What to produce:
Leave out every line before the one containing "Where should I click to: Click object", and repeat the rest of the material below exactly, that line included.
[[ Data extracts open ]]
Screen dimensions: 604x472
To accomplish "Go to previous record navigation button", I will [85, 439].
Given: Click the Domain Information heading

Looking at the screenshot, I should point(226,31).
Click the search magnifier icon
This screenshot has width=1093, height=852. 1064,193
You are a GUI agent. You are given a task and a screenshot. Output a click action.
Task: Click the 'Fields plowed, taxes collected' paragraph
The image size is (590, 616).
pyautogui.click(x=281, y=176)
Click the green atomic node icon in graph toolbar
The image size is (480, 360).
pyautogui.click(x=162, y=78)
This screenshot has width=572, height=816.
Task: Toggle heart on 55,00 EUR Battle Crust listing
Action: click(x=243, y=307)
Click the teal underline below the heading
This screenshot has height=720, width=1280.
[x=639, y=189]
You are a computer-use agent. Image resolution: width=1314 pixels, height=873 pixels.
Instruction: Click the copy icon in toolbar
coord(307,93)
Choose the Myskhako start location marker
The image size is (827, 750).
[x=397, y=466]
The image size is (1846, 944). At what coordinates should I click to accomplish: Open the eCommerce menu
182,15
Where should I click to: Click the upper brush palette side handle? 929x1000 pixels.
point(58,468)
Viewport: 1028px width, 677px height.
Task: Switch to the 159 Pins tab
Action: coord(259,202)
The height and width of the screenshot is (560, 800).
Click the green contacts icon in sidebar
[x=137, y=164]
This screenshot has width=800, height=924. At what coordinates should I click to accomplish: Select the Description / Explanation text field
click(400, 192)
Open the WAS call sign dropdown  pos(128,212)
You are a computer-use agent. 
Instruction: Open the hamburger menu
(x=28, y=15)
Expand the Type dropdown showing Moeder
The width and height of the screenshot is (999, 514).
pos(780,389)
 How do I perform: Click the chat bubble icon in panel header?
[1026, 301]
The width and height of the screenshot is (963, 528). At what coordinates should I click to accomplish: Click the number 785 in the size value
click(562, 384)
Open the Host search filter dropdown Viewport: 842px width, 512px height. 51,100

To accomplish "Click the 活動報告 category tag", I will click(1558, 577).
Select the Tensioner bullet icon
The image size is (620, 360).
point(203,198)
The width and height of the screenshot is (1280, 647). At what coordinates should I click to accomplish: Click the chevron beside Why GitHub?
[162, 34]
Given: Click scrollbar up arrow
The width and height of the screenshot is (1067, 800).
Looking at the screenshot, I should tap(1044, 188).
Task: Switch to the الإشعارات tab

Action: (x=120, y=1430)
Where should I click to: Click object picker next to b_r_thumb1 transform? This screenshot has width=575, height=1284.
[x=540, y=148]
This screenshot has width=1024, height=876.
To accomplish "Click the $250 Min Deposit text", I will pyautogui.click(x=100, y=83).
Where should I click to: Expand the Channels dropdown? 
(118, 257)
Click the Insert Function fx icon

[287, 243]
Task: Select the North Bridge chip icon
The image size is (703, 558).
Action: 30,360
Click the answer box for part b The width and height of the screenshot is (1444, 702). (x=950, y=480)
[[ Data extracts closed ]]
Solution for this task:
Where should I click to: Click object picker next to b_r_thumb1 transform? This screenshot has width=575, height=1284.
[x=540, y=148]
This screenshot has width=1024, height=876.
To accomplish "Click the $250 Min Deposit text", I will pyautogui.click(x=100, y=83).
Where should I click to: Expand the Channels dropdown? 
(118, 257)
Click the Insert Function fx icon

[287, 243]
Task: Select the North Bridge chip icon
The image size is (703, 558).
Action: 30,360
Click the answer box for part b The width and height of the screenshot is (1444, 702). (x=950, y=480)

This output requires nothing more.